Saved data entries:

◇ ◇ ◇ ◇

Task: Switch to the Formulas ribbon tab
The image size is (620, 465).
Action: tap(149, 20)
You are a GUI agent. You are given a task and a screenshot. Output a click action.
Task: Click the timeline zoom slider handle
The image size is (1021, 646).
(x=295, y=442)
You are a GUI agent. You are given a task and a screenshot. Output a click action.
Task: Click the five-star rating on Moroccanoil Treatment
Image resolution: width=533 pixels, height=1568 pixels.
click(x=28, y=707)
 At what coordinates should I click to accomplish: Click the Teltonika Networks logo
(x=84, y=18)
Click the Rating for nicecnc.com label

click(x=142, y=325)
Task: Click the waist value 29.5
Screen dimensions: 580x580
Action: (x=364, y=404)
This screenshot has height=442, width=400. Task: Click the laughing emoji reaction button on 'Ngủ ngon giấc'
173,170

◇ ◇ ◇ ◇

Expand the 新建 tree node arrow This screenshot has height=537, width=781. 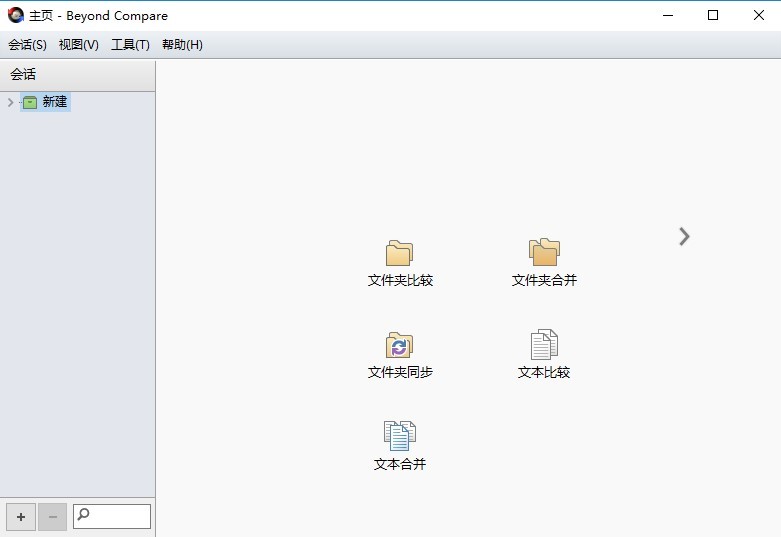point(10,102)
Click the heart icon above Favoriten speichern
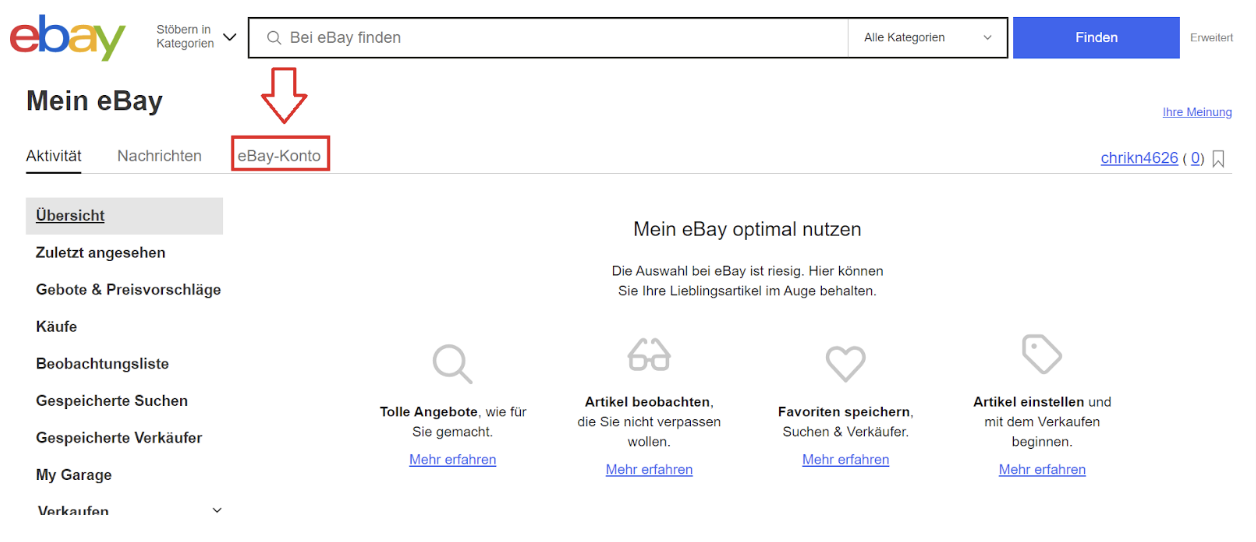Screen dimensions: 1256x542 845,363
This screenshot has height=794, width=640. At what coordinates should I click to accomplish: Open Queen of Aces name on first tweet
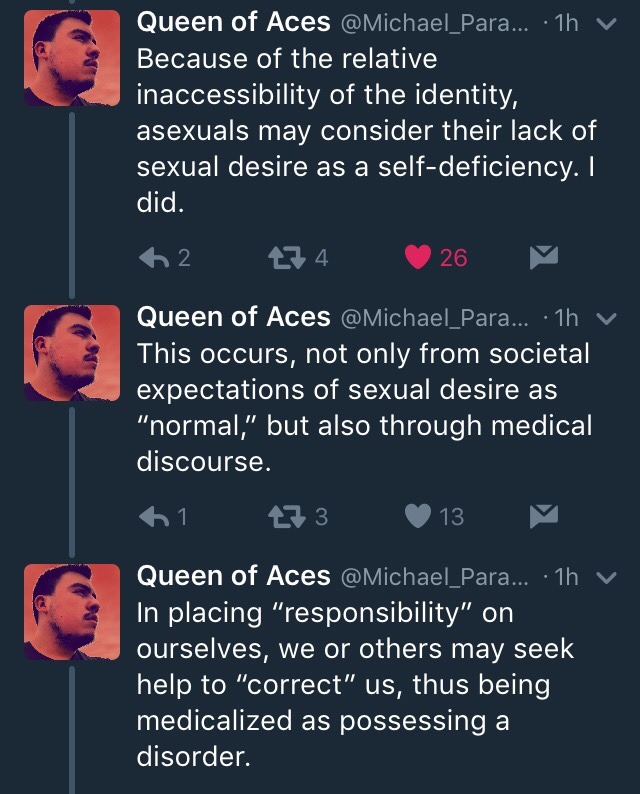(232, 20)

◇ ◇ ◇ ◇

- Prompt: Out of the data above, give again only the lines starting at the one holding "Task: Click the timeline zoom slider handle" and ending at the one holding "Task: Click the waist value 29.5", unchanged.

- Exercise answer:
Task: Click the timeline zoom slider handle
The image size is (1021, 646).
(x=295, y=442)
You are a GUI agent. You are given a task and a screenshot. Output a click action.
Task: Click the five-star rating on Moroccanoil Treatment
Image resolution: width=533 pixels, height=1568 pixels.
click(x=28, y=707)
 At what coordinates should I click to accomplish: Click the Teltonika Networks logo
(x=84, y=18)
Click the Rating for nicecnc.com label

click(x=142, y=325)
Task: Click the waist value 29.5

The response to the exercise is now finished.